Click on any internet news story, & you will see plenty of examples of disrespect. You will first notice it in the story itself. Tales of an old person being murdered, a poor family having their Christmas presents stolen, a veteran being treated unfairly, an animal being abused & so on, are becoming increasingly common. When a person scrolls to the bottom of the news story & reads the comments from readers, that person will be amazed at all the hateful, mean-spirited & rude things that are written by people who hide behind their computer screens. Nobody would dare to say such hateful things to someones face......or would they? Anymore, it's hard to know!


How many parents have had the discussion with their kids about being respectful, only to be told by their child that they WERE being respectful, & that the parent was over-reacting? Today's kids are often very altruistic & compassionate when it comes to helping someone in need or in promoting a good cause. They are also, overall, more prone to rudeness & disrespect, because it is modeled for them by their family members, friends, television, music, social media, & others they come in contact with. Many kids (I'm not lumping all kids into this category, by any means) are so accustomed to being rude, that they don't consider their behavior as impolite. This is just what they consider to be a normal way of speaking & behaving.


Oh but let's not just focus on kids here. How many parents today talk to their kids with extreme rudeness, disrespect & meanness, just because they are the parents & they think they can? How many parents will put their own wants & desires above their child's, while they go out & party with friends, leaving their kids to fend for themselves, or have the parties right in their own homes, allowing their children to be subjected to the drunken, boorish behavior of their guests? I recall a recent news story here in my hometown, of a man & woman who left their baby daughter strapped in her car seat, in the car, overnight, while they partied & stayed away all night. The child was found dead the next day, presumably from crying so much that she went into shock. How some people can create a life, & then show absolute disrespect for that life to the point of complete disregard for that child's well-being, is beyond me. 
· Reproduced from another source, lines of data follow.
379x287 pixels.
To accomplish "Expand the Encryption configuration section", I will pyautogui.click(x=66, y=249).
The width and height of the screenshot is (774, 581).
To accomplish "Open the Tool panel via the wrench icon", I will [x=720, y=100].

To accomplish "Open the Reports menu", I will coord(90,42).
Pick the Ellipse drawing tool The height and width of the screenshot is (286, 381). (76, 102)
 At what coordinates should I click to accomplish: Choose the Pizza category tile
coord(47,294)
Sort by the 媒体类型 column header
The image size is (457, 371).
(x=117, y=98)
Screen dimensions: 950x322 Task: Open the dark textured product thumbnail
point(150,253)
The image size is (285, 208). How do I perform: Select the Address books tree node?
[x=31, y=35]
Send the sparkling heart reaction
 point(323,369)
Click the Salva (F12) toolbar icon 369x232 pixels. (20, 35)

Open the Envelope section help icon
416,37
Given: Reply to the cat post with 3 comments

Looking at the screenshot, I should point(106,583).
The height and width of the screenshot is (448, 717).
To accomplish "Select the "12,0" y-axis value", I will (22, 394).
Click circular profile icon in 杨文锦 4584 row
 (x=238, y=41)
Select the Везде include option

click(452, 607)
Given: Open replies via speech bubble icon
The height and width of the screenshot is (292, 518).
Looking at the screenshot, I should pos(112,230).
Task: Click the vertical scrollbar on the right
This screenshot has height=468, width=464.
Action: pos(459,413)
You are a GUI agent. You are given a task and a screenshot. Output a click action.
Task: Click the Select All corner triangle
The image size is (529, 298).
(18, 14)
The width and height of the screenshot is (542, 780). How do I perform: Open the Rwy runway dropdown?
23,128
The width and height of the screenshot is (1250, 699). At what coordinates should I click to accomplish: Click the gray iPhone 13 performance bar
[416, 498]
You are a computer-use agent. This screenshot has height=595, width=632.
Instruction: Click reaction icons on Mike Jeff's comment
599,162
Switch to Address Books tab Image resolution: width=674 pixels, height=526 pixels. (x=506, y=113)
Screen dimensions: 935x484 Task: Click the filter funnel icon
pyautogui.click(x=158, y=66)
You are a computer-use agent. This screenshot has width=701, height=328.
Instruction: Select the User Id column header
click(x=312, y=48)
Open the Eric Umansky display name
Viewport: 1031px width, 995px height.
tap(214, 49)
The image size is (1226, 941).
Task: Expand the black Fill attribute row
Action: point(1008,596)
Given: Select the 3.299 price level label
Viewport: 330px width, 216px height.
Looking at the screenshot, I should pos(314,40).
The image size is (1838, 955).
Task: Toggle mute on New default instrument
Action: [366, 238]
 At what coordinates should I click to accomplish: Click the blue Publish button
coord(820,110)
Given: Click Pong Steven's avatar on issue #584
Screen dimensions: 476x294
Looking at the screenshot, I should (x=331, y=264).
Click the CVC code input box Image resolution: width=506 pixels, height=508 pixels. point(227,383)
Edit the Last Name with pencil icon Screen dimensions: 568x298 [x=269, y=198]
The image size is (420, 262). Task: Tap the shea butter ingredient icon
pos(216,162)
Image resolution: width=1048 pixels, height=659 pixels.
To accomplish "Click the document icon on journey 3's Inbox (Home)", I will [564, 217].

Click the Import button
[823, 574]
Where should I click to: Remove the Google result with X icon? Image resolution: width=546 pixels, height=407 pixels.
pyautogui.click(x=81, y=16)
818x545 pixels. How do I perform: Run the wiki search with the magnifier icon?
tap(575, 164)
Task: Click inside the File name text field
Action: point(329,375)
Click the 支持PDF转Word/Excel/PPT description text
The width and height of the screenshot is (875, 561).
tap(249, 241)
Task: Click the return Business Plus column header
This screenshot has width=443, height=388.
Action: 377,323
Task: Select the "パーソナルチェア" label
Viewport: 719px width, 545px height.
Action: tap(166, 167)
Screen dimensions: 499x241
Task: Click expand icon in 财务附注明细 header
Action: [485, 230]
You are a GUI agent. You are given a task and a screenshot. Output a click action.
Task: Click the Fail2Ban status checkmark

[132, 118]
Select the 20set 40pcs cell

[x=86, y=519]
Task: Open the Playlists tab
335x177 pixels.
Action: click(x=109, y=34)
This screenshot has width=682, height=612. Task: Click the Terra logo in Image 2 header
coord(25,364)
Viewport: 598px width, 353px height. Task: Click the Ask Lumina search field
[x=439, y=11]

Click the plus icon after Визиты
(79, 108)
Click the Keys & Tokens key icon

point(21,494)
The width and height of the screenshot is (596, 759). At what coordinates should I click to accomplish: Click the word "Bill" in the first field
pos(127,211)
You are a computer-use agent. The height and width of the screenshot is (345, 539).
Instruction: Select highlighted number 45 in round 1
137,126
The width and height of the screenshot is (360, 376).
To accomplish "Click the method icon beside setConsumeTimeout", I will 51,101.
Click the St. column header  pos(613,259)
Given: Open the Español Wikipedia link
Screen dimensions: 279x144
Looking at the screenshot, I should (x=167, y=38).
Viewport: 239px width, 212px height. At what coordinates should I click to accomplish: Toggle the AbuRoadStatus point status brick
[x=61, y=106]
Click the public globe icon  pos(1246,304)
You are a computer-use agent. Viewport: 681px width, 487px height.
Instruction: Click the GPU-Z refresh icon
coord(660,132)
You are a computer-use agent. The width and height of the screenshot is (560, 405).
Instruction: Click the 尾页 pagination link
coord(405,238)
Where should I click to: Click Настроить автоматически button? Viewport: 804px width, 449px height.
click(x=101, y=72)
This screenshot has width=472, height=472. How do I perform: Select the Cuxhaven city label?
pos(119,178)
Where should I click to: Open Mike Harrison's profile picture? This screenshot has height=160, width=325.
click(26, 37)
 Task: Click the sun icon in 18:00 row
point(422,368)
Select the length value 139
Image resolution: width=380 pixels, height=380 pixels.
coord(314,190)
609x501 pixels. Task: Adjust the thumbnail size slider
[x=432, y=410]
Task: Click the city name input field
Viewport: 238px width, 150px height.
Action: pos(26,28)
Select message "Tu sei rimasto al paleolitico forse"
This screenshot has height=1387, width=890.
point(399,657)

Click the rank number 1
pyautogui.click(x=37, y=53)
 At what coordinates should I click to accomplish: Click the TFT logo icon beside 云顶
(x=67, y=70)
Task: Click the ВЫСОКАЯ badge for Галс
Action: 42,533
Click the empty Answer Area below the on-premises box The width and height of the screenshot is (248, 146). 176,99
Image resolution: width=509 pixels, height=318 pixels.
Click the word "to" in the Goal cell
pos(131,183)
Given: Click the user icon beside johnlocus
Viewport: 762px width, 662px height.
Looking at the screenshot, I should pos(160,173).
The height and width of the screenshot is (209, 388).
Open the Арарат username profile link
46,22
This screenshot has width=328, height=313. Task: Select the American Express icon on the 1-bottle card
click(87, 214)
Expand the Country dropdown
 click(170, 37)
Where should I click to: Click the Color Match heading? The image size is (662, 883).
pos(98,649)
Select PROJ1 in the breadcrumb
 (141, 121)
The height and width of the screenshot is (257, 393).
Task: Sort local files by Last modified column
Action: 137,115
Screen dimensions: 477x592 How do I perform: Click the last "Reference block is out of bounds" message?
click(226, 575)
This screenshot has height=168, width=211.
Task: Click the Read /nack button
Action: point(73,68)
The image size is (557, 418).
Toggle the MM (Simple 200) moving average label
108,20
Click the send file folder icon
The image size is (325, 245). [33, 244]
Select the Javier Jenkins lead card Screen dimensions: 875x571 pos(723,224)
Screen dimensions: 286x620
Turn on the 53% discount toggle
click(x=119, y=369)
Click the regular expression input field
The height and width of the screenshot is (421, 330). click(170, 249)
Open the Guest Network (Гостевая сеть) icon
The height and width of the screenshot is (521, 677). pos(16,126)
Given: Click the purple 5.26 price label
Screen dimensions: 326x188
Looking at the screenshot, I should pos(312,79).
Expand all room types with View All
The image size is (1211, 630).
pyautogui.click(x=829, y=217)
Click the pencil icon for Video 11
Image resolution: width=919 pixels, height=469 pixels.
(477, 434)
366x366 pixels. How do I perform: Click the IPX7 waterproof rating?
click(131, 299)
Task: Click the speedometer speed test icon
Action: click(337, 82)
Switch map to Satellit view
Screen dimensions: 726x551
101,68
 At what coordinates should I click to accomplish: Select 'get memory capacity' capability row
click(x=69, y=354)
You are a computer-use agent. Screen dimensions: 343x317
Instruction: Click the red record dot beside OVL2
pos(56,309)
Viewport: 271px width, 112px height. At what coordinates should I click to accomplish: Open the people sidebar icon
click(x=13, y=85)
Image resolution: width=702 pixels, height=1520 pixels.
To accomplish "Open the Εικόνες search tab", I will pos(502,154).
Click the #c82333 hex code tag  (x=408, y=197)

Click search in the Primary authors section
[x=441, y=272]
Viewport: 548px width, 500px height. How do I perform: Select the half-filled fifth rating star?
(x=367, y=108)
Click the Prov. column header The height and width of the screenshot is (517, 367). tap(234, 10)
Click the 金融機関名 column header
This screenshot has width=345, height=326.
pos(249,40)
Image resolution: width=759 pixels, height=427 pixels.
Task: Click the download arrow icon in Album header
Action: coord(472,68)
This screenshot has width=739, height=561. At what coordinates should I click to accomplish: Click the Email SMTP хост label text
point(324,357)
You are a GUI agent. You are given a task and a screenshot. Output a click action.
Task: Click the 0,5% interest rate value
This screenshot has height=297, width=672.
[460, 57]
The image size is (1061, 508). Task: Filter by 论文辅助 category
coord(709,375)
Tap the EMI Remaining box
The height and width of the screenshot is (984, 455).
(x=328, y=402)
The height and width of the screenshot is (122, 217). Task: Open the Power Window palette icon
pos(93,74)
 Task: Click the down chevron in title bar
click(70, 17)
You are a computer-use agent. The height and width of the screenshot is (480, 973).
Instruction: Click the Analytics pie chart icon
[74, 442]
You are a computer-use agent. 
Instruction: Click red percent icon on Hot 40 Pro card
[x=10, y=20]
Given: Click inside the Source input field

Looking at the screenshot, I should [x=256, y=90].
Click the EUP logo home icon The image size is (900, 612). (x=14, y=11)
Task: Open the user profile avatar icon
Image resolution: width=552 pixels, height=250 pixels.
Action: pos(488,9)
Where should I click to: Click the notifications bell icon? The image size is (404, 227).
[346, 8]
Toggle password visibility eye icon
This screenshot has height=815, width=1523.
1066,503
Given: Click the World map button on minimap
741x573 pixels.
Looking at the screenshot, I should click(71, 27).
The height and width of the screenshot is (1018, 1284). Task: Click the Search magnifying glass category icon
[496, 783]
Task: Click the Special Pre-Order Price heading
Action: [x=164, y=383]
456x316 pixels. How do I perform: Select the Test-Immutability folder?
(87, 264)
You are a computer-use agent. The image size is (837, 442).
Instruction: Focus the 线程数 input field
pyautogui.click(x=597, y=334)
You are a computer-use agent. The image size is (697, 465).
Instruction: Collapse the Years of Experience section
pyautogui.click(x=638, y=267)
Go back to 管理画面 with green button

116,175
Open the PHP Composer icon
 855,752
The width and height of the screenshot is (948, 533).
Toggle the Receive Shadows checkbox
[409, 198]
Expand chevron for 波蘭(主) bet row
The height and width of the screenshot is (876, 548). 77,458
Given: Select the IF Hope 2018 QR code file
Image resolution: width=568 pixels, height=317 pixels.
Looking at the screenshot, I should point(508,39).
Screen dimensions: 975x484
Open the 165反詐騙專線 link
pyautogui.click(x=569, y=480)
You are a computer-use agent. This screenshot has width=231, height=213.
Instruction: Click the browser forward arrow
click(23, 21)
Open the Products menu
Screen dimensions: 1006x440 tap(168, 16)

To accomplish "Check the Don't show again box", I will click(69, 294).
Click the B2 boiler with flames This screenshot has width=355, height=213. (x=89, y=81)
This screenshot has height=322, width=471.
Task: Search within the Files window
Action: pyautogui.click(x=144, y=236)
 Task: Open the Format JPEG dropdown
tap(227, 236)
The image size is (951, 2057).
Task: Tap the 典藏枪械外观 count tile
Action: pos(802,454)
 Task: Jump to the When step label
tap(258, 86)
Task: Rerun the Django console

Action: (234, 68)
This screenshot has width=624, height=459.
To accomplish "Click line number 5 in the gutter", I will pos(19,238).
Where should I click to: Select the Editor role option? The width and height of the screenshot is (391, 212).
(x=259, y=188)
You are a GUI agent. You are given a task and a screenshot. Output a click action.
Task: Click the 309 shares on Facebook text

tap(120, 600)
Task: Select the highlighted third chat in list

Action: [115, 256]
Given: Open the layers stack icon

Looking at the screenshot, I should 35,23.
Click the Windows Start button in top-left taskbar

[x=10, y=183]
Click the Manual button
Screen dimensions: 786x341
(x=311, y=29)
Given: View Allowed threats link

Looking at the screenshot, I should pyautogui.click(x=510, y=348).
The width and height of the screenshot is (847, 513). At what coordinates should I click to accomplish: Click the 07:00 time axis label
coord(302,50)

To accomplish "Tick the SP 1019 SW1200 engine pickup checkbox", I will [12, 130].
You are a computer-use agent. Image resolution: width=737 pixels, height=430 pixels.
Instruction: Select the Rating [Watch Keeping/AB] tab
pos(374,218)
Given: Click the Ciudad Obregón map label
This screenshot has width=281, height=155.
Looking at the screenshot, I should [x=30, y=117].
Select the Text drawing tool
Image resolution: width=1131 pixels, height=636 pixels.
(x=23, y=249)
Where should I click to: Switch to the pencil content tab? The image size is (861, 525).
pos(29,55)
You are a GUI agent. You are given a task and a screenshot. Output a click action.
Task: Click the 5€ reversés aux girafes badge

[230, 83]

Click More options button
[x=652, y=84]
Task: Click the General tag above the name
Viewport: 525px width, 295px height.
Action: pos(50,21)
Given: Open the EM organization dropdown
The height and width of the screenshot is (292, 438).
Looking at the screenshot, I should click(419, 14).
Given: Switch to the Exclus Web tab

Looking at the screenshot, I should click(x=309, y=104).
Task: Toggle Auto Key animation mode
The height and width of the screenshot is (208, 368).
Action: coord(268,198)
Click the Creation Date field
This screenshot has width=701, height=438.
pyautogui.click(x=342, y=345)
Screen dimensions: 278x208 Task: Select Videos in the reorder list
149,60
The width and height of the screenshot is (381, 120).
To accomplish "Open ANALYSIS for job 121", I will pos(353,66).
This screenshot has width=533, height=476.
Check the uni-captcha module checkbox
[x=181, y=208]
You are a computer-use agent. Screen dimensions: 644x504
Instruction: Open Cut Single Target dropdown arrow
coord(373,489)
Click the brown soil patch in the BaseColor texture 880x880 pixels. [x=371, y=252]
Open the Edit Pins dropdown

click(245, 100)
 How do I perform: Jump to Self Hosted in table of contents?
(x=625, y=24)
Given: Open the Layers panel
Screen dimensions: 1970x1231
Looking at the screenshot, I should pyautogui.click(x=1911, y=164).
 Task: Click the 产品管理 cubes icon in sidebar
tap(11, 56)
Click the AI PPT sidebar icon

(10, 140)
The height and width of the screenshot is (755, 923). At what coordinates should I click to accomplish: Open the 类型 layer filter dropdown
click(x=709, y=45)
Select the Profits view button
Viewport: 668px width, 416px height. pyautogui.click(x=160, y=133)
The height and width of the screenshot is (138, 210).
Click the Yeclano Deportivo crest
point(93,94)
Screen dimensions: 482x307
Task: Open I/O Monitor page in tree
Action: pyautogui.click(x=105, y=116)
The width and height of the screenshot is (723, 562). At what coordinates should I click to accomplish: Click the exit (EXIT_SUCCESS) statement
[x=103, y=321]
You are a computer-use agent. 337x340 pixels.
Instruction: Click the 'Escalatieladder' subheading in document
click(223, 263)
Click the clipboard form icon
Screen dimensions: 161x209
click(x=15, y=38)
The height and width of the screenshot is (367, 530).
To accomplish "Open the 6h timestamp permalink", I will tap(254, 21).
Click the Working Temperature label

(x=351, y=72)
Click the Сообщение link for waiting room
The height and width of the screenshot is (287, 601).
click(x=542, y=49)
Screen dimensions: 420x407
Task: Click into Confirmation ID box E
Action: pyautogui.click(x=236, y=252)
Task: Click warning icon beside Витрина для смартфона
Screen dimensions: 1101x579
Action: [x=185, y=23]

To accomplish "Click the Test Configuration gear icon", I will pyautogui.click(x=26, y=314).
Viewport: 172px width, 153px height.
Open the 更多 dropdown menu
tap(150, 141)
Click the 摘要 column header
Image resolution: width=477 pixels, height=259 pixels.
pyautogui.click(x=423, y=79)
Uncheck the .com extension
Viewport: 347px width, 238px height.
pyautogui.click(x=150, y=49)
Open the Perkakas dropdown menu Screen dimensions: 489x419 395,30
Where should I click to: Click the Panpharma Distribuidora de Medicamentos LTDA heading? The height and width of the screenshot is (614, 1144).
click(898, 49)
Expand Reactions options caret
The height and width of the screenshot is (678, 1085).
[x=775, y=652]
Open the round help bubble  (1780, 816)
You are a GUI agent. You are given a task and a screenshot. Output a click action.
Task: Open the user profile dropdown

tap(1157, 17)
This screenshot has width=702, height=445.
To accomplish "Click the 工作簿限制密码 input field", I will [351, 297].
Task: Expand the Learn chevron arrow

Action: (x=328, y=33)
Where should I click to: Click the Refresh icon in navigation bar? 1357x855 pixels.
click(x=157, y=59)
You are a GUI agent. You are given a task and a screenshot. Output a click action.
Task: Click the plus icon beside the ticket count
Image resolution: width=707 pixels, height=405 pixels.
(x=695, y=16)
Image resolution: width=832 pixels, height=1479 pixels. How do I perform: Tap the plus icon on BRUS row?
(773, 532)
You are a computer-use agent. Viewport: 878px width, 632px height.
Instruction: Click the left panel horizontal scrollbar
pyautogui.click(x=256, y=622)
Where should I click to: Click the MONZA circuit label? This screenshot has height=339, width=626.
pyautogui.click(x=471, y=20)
It all boils down to respect, or a lack of it, shall I say. Our society does not value respect, by & large. People will demand respect for their viewpoint or for their right to do the things they want to do, all while denying others that same respect. People will get angry when someone mistreats them, but often think it's okay to mistreat someone else. People have become desensitized to death & violence, & the things that used to cause extreme shock, are now commonplace, & don't even elicit a reaction from people. People will cry out that they are victims of racism, all while they are being racist themselves. I don't care what race is doing the crying - it's getting ridiculous. People will vandalize someones car if left on the street in the wrong place, at the wrong time, not even caring that someone may be working a minimum wage job or have too many bills to be able to afford to repair their vehicle, & if they can't drive to work, they will lose their job. 


We live in a "take, take, take,...me, me, me" society. It's very sad. BUT.....there are also an AWFUL LOT of very good people everywhere you look. These are the people who will rally behind someone whose house burned down & will provide meals, clothing & shelter until they can get on their feet. There are children who are taking up the cause to help someone in need, & they will arrange fundraisers & rallies for that purpose. Good Samaritans are lending a  hand everywhere we turn. There is good in people, along with the bad. I just think that it's high time that the good in all of us, motivates us to help bring back some basic respect for one & all.